### [Requirement]
Can you rescale the records from the line with "will [x=1025, y=502]." to the line with "width=1440. (x=466, y=243)", both ends included? Reproduce only those lines in full, requests too, but multiply each coordinate in the answers by 1.9 and round to whole numbers, with halves going up.
START Given data
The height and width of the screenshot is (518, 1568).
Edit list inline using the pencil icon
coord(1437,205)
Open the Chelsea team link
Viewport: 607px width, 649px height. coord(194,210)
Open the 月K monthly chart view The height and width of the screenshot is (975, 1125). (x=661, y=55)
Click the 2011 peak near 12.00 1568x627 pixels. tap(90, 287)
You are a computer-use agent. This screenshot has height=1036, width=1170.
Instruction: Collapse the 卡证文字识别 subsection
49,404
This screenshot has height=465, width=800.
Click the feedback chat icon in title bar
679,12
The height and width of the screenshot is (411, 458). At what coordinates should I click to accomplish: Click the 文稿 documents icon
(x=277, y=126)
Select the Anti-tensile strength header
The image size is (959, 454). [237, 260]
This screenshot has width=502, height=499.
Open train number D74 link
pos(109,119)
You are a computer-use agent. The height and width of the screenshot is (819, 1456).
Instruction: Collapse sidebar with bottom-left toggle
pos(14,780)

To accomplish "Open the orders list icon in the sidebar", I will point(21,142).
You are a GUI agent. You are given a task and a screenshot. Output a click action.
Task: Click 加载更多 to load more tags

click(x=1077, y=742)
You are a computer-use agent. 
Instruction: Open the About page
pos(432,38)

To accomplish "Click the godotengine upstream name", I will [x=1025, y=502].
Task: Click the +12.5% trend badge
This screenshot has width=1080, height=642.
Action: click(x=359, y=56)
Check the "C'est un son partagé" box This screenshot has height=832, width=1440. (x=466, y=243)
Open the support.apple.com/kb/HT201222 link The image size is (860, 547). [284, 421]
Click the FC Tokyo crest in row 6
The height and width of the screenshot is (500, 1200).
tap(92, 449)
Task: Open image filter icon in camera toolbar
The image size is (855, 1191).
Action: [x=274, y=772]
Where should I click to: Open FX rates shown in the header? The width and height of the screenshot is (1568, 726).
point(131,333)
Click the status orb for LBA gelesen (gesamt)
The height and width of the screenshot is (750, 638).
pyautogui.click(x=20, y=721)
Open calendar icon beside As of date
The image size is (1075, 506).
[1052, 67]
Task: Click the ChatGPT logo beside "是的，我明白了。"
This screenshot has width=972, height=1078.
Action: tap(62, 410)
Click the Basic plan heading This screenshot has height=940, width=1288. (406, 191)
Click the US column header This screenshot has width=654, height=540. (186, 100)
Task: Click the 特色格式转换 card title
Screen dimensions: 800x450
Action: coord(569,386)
END Given data
### [Answer to this exercise]
To accomplish "Click the godotengine upstream name", I will [x=1948, y=954].
Task: Click the +12.5% trend badge
This screenshot has width=1080, height=642.
Action: click(x=682, y=106)
Check the "C'est un son partagé" box This screenshot has height=832, width=1440. (x=885, y=462)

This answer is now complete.